In such an hour there was no opportunity for delay; not even for the slight delay incidental to raising an American Army of a mere half million, training it in the simplest possible fashion, and then dispatching it overseas. Such a method would have been more gratifying to our military pride. We sacrificed that pride, and shall never regret the hour of that decision. We first sent hospital detachments from our army medical service to be brigaded with the British, who seemed to have suffered their most severe losses in their hospital staffs, and sent engineer regiments not only to build the United States Military Railroad, of which you have already read, but also to aid the weakened land transport sections of the French and British armies. And General John J. Pershing, with adequate staff assistance, crossed to Paris to prepare for the first and all-glorious American campaign in Europe.
"The program had been carefully drawn up," wrote Lieutenant Colonel Repington, the distinguished British military critic, in a review on the performance of our army in the London Morning Post, of December 9, 1918. "It anticipated the orderly arrival in France of complete units, with all their services, guns, transport, and horses, and when these larger units had received a finishing course in France and had been trained up to concert pitch it was intended to put them into the line and build up a purely American Army as rapidly as possible. After studying the situation, the program and the available tonnage in those days, I did not expect that General Pershing could take the field with a trained army of accountable numbers much before the late summer or autumn of 1918."

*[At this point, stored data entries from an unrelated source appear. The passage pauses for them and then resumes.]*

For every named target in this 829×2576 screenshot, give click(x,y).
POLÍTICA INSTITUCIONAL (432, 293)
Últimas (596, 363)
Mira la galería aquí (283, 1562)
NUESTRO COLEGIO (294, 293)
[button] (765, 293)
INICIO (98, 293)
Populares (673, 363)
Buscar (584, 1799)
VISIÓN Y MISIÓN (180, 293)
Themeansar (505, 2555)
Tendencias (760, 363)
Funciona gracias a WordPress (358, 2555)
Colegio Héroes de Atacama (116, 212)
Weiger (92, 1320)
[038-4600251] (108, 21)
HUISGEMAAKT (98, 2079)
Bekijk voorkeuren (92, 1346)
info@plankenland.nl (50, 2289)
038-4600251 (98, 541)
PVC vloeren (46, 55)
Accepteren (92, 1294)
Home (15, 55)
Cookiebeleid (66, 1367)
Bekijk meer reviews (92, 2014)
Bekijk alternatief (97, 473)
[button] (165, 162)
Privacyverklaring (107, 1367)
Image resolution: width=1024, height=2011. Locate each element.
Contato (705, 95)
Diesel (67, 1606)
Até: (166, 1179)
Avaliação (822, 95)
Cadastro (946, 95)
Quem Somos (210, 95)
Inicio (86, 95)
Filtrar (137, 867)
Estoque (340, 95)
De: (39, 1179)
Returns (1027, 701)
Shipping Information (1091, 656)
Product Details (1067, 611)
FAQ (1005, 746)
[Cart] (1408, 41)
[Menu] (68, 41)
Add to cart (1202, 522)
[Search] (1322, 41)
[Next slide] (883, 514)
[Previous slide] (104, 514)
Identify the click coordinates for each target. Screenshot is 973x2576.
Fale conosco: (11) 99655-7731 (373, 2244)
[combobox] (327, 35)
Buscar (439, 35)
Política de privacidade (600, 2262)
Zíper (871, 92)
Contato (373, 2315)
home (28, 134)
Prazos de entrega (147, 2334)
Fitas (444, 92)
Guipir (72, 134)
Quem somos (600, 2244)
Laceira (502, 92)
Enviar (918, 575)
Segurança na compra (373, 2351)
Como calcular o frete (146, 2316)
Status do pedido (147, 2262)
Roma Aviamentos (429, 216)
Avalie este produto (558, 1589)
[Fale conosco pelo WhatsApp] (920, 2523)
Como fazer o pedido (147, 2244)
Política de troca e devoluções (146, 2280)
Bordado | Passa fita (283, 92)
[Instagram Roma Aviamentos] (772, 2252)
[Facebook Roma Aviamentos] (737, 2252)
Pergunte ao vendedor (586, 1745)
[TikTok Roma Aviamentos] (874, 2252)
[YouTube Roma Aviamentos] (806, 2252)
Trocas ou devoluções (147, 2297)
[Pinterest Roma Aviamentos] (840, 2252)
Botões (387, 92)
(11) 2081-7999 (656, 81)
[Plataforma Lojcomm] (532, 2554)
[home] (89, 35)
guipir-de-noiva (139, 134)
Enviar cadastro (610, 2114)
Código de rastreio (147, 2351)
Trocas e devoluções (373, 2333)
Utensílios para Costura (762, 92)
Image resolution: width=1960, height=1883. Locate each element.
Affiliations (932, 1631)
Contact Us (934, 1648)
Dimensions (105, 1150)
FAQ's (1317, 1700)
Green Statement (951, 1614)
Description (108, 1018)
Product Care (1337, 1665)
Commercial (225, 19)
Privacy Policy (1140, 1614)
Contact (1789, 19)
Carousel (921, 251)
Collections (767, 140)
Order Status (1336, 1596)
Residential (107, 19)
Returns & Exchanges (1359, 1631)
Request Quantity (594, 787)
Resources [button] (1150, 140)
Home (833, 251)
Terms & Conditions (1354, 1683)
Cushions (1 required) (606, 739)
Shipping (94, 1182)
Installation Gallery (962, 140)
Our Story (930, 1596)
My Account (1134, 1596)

Yet by the first day of January, 1918, there were already in France four American Divisions, each with an approximate strength of 28,153 men, by February there were six Divisions, and by March, eight. It is fair to say, however, that even by March only two of the Divisions were fit to be in the line, and none in the other active sectors. Training for modern warfare is indeed an arduous task. Yet our amazing army did not shirk it, and even in the dispiriting and terrifying days of the spring of 1918 kept to its task of preparing itself for the great ordeal just ahead, and, almost at the very hour that the last great German drive began to assume really serious proportions, was finishing those preparations. Ten Divisions were ready, before the spring was well advanced, to stand shoulder to shoulder with British Divisions should such an unusual course have been found indispensable. In fact, anticipating this very emergency, brigading with the British had already been begun. But as the British reinforcements began pouring into Northern France the possibilities of the emergency arising diminished. And five of our Divisions were returned south into the training camps of the United States Army.